Joanna Murray-Smith is one of Australia’s most celebrated playwrights. In a recent interview with MTC Joanna said, ‘We all want to lead more than one life. We all want to live inside passion.’ For Joanna, that passion exists inside her head.
If you weren’t a playwright, what other life would you be leading? What does ‘living inside of passion’ look like for you?
The world inside my head is my passion. I’m lucky that my fantasies or daydreams can be extrapolated into a working life. The magic of seeing a flicker of a thought emerge into a fully fledged play, collaborated on with wonderful artists and watched by paying grown-ups is fantastic. I’m excited all the time by life, by the people I meet, the conversations I have and the things that I read or watch or accidentally fall into. The other life I’d be leading? A life where I could read instead of write. Well, probably Tilda Swinton’s life in I Am Love. Basically in Italy, married to a rich Italian industrialist and having an affair with my husband.
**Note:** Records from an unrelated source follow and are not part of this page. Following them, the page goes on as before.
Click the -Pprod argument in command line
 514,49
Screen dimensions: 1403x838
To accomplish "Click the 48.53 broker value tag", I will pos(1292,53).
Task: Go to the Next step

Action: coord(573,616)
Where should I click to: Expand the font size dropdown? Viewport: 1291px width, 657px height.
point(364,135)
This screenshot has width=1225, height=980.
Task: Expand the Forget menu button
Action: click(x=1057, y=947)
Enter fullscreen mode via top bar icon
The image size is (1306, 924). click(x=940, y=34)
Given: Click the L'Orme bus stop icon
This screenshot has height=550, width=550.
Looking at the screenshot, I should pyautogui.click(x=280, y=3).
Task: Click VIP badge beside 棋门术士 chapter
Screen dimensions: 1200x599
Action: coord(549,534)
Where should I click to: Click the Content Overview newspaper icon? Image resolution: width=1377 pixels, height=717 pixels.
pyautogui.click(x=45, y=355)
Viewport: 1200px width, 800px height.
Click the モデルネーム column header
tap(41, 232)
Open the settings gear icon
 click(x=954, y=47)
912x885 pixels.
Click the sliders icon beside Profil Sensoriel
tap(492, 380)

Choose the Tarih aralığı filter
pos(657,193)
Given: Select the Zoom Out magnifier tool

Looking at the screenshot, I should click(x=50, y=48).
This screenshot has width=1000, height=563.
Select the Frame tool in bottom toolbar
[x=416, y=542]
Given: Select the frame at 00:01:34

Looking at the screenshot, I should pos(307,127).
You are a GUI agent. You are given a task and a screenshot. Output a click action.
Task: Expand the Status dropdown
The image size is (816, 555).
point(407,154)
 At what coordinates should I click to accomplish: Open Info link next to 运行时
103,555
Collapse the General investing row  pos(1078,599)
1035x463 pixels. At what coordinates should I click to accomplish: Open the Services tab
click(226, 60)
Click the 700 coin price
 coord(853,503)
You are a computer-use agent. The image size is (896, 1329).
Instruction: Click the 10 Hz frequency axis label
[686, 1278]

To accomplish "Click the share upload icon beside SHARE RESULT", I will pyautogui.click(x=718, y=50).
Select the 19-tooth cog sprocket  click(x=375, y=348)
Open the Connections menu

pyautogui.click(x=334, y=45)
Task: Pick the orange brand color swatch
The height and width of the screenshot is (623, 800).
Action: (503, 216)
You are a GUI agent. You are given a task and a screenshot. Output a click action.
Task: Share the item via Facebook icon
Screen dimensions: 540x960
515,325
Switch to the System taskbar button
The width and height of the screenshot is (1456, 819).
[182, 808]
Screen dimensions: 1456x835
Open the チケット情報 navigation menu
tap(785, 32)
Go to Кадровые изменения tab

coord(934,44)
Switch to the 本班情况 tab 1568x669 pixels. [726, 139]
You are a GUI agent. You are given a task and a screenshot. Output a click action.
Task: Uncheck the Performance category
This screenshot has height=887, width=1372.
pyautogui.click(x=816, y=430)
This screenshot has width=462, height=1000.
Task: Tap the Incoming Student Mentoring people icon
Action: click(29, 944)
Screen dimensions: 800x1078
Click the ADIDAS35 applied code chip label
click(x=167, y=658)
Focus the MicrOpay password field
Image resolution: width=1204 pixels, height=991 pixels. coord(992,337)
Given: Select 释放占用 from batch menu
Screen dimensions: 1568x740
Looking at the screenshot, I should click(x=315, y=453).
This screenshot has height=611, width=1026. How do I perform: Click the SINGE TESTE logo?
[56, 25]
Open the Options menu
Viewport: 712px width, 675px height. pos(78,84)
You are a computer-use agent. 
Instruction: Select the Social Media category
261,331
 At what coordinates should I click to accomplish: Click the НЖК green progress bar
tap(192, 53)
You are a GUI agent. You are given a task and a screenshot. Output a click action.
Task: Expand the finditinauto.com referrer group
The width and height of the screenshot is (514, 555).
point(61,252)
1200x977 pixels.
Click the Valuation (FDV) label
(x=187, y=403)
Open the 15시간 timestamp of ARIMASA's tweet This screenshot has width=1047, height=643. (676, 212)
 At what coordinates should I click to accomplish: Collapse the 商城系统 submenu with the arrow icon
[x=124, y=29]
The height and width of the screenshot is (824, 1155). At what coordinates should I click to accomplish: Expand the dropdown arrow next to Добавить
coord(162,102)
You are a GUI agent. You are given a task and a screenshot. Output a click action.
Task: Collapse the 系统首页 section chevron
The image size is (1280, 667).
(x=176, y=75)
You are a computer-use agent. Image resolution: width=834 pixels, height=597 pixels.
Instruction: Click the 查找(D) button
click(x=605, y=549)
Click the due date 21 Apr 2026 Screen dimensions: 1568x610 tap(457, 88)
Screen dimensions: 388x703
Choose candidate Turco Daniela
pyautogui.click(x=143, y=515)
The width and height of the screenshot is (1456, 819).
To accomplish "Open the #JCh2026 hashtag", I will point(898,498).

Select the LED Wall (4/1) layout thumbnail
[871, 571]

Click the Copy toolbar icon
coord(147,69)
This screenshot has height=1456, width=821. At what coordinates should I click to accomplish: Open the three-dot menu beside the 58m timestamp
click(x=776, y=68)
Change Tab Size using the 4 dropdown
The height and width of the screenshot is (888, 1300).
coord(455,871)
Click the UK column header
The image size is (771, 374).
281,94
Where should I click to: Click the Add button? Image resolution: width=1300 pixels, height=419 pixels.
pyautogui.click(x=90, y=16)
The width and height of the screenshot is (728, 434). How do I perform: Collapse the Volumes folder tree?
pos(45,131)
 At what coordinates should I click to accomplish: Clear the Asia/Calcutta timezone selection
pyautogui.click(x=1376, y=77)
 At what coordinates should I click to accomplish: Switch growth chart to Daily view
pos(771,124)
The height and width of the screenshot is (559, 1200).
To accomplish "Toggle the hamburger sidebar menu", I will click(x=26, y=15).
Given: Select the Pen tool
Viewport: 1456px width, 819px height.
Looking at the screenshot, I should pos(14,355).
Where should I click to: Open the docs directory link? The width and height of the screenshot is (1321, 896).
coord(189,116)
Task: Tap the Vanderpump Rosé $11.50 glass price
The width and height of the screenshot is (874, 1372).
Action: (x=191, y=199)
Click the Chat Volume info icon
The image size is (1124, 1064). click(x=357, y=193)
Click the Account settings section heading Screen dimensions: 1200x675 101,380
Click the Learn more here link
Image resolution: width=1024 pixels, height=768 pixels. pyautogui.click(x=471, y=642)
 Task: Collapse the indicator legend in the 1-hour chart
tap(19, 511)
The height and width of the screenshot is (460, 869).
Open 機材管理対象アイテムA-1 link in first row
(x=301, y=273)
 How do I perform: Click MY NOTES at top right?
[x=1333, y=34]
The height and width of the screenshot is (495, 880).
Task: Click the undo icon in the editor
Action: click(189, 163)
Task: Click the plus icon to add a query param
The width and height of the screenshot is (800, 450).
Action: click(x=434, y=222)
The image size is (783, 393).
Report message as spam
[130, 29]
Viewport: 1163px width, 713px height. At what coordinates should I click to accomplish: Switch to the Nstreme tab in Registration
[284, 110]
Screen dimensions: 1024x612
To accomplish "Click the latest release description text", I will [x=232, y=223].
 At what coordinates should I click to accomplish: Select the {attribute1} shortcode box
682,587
Can you describe what it’s like when you first conceive an idea for a new play? Do you race to your keyboard at any hour of the night to get the idea out, or does it slowly brew in your mind before becoming a first draft?
I usually do recognise the moment a new play is born. It’s a thought or something I see or read or hear and there’s a kind of internal flash. Then my mind zings around at a million miles an hour trying to work out if it has traction. Can I ‘see’ it? If the idea doesn’t let me go then I know I’m onto something.
What is the most gratifying aspect of writing for the stage?
Working with brilliant people in what is generally a very convivial, kind and energetic workplace. Feeling connected to the people who experience the work is also lovely and something novelists don’t get. Sitting in an engaged audience and watching them react to my imagination is always mysterious, terrifying and wonderful all at once.
Katherine Tonkin, Catherine McClements and Kate Atkinson in Three Little Words(2017).
Where did the blueprint for Three Little Words come from?
I would absolutely love to buy an online blueprint for my plays but alas, none available! The structure and tone of a play – and often the ideas and characters – evolve over many drafts. A play can begin as a drama and end up a comedy and vice versa. With this play, I began with the first scene. At a funny, intimate, relaxed dinner between best friend couples, a metaphorical grenade is thrown into a friendship and a marriage. Can I write a play about love and friendship which is very contemporary but also timeless, which is funny but savage, which is fast and furious but also very meditative about marriage? These were the questions I was wrestling with. And on a less rarefied note, I wondered why I felt so upset at other people’s break-ups, even people I barely knew. Was it that my own idealised view of love trembled at other people’s unhappiness? Was I jealous of change or emotional adventuring? Was I complacent and could catastrophe be unleashed at any moment, even after twenty years of marriage?
Do you become attached to your characters? Do you ever think your characters represent elements of yourself?
Yes and yes. I lived with my version of Patricia Highsmith in Switzerland for a long time and I grew to love her, even though she wasn’t very loveable.
Sarah Peirse as Patricia Highsmith in Switzerland (2016).
Being a successful playwright depends a lot on other people getting it ‘right’. What makes you trust a piece of work with a cast and creative team?
Optimism! Most of a collaboration is spent wondering at other people’s fascinating take on the world, their creative instincts, their intelligence, grace and determination. It’s an honour to work with them.
Your 2001 play Bombshells was written for Caroline O’Connor and was a huge success. Do you often write with actors in mind? Have you done this with Three Little Words?
I loved Caroline in Bombshells and adored writing for such an immensely talented actress. It’s always fun writing to specific actor’s skills, and sometimes stretching those skills in new directions for them. But I didn’t have anyone in mind for the early drafts. Once the play was cast, I could tweak and re-energise the play with what I knew and admired in each of the actors. You portrayed a marriage break-down in one of your earliest plays, Honour (1995).
Caroline O’Connor in Bombshells (2001).
What has brought you to revisit this subject 22 years later in Three Little Words?
I was married when I wrote that play and I’m still married to the same person. That’s a lot of material right on my doorstep.
Joanna Murray-Smith’s Three Little Words, plays at Southbank Theatre from 18 April.